Though the poems circulated widely in manuscript form, an official edition was not printed until 1591, five years after Sidney's death. This text, however, was considered to be inaccurate, and the most authoritative version came from a 1598 folio of Sidney's Arcadia, which contained an edition of Astrophel and Stella. This folio was supervised directly by Sidney's sister.
Sidney's sonnet sequence also exhibits clear references to Homeric epic, particularly Homer's Penelope. Some scholars have suggested that the 108 sonnets in the sequence represent the 108 suitors of Penelope, who play a game of striving to hit the Penelope stone in order to determine who can court her. The 119 poems are also just one number short of the number of months Ulysses spent trying to return home to Penelope in The Odyssey. The structure of the sonnet sequence, falling one month short of achieving Ulysses's journey home, can be seen as an emphasis on Sidney's failure in his pursuit of his own Penelope.

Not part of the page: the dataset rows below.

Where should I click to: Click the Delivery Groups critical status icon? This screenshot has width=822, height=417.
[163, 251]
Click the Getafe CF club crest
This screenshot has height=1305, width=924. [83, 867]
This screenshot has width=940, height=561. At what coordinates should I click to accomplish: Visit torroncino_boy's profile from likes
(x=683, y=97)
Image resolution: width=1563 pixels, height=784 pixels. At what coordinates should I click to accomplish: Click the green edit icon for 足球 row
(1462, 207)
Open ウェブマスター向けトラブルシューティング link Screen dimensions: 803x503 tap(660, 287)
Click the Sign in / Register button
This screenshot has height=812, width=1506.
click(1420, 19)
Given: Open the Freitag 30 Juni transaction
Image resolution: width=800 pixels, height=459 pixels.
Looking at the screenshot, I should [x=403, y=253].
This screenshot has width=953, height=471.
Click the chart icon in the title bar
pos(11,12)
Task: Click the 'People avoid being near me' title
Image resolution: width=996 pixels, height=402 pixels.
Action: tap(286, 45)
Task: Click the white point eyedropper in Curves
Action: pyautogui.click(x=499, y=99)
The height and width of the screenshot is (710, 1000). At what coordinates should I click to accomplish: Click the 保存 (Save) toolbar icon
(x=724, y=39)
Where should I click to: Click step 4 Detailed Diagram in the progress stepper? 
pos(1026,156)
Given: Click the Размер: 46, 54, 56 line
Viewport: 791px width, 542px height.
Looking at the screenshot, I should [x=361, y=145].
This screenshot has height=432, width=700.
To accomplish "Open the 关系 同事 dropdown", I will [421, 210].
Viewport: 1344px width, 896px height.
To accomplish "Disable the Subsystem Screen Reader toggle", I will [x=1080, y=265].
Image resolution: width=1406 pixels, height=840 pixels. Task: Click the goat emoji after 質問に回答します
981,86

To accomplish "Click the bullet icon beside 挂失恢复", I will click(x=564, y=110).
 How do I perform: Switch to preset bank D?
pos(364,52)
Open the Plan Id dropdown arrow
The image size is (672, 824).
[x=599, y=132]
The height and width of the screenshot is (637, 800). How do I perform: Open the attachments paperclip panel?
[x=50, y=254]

It is generally accepted that the Stella of the poems is Penelope Devereux, later Lady Rich, and that Astrophel (Astrophil) is Sidney himself. Critics disagree, however, on whether Sidney's love for Penelope is real or merely literary, meant simply to emulate the style of Petrarch's poetic adoration of "Laura." Because neither Elizabethan historians nor Sidney's own early biographers gave any clear account of his relationship with the Stella of the poems, the sonnets themselves are the only key to contextualizing the poetry with his romantic life.
The impossibility of a successful relationship between the two is a key theme of the sequence. The rift between the two is also expressed in the title of the piece. First of all, the title is made up of one name of Greek origin and one name of Latin origin: a clear disjunction. The presence of the grammatical copula "and" suggests that the two are a couple (such as "Tristan and Isolde" or "Romeo and Juliet"), which readers immediately realize is not the case. Even the names themselves, meaning "star-lover" and "star," describes a separation between the two: there will always be distance between the stars and those who love them.